Brief –
Scale the part that opens with the line containing "Where should I click to: Like" and closes with the line containing "Click the abutment". Rewrite those lines in full, requests included, with each click coordinate in the answers multiplied by 0.45 and rounded to a whole number, halves rounded up.

(Raw records)
— START —

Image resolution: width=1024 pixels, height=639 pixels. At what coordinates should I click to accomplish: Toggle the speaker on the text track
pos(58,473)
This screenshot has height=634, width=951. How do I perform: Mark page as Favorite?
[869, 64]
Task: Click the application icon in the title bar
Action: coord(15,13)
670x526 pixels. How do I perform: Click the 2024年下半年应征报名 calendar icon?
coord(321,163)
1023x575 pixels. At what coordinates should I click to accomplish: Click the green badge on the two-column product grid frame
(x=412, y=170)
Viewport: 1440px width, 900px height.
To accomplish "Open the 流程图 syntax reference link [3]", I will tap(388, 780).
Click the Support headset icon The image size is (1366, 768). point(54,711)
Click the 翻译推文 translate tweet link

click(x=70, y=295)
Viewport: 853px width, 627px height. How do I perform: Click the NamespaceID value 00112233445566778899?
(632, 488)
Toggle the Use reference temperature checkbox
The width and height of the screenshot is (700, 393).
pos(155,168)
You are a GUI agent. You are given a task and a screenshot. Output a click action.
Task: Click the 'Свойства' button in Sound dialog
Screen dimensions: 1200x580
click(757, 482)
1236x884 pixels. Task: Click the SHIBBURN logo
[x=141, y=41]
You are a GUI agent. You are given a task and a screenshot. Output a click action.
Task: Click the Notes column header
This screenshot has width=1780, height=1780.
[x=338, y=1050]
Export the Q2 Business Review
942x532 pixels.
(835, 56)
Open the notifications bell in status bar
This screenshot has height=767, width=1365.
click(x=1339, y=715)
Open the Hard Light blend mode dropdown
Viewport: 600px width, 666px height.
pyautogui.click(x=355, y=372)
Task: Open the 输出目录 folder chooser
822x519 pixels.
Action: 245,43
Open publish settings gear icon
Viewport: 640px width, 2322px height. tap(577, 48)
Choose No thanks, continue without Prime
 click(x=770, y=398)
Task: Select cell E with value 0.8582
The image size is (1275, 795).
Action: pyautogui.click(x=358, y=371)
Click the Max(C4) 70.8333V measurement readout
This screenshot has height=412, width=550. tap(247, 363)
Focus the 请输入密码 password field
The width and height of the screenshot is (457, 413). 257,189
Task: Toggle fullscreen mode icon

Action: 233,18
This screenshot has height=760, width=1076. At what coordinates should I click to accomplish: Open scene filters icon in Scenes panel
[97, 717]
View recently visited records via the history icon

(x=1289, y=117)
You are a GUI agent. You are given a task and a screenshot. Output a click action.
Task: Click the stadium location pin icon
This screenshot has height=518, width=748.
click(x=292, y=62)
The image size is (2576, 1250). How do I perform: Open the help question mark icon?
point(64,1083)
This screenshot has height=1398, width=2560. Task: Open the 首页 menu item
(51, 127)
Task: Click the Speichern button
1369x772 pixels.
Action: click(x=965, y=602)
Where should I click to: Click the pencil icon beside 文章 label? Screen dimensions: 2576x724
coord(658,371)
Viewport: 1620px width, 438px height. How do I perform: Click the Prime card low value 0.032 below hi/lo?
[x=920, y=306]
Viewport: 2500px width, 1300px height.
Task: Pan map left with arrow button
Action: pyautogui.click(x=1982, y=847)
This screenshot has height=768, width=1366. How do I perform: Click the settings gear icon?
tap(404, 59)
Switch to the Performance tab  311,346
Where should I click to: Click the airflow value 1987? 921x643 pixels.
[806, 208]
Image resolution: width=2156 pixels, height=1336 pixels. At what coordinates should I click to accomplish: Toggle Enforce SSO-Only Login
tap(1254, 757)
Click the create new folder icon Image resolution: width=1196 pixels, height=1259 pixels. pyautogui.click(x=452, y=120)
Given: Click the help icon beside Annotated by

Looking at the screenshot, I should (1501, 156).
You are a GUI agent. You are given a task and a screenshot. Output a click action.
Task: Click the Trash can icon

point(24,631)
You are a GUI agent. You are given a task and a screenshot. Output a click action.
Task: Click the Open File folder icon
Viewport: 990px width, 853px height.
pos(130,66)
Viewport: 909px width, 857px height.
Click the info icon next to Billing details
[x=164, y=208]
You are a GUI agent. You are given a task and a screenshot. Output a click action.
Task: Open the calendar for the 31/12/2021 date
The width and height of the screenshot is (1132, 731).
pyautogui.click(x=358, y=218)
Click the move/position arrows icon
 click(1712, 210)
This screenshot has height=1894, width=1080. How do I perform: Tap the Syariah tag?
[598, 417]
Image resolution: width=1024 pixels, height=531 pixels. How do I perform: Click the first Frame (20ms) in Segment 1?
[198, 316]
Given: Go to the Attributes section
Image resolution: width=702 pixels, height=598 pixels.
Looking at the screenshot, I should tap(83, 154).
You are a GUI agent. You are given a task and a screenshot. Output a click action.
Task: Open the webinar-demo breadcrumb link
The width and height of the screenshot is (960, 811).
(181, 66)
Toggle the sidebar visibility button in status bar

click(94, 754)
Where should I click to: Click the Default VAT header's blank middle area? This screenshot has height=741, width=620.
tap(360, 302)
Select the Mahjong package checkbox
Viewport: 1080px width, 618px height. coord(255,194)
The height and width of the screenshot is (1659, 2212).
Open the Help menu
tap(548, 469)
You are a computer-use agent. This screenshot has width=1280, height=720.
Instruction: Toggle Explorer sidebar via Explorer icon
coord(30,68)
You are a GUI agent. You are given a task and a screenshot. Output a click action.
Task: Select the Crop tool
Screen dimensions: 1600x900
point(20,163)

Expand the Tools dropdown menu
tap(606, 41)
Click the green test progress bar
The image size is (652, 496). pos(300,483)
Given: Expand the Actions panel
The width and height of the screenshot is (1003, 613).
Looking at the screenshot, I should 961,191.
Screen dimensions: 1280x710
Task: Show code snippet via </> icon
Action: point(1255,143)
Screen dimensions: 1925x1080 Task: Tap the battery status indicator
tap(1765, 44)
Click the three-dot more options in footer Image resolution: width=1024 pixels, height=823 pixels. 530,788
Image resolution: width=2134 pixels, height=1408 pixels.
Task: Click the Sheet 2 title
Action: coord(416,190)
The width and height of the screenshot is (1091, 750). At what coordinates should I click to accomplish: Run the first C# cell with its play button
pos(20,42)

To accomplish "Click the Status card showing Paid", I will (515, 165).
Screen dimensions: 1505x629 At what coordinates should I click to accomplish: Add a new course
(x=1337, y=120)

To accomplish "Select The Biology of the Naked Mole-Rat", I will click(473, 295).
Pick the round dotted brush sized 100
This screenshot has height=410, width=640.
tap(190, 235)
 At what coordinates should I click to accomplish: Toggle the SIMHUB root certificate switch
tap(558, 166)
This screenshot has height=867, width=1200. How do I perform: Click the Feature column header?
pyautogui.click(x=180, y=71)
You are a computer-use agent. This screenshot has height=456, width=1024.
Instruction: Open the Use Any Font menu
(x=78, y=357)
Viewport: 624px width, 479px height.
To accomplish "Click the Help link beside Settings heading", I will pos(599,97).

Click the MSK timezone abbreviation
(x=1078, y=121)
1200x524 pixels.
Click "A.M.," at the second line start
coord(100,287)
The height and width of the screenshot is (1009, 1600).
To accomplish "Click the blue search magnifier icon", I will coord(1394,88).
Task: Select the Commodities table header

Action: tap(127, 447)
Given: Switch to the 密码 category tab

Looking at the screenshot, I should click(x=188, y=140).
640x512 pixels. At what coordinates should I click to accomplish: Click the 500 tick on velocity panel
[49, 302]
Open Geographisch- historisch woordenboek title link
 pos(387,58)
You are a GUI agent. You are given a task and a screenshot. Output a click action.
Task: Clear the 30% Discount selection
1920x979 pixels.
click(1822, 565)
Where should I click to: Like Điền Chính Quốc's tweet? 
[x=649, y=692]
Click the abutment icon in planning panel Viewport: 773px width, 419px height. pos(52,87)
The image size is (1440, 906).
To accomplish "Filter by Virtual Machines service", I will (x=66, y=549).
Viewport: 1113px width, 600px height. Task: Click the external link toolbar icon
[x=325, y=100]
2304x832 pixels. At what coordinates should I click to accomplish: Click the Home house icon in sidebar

— END —

Result for this exercise –
Where should I click to: Like Điền Chính Quốc's tweet? 
[x=292, y=311]
Click the abutment icon in planning panel Viewport: 773px width, 419px height. pos(23,39)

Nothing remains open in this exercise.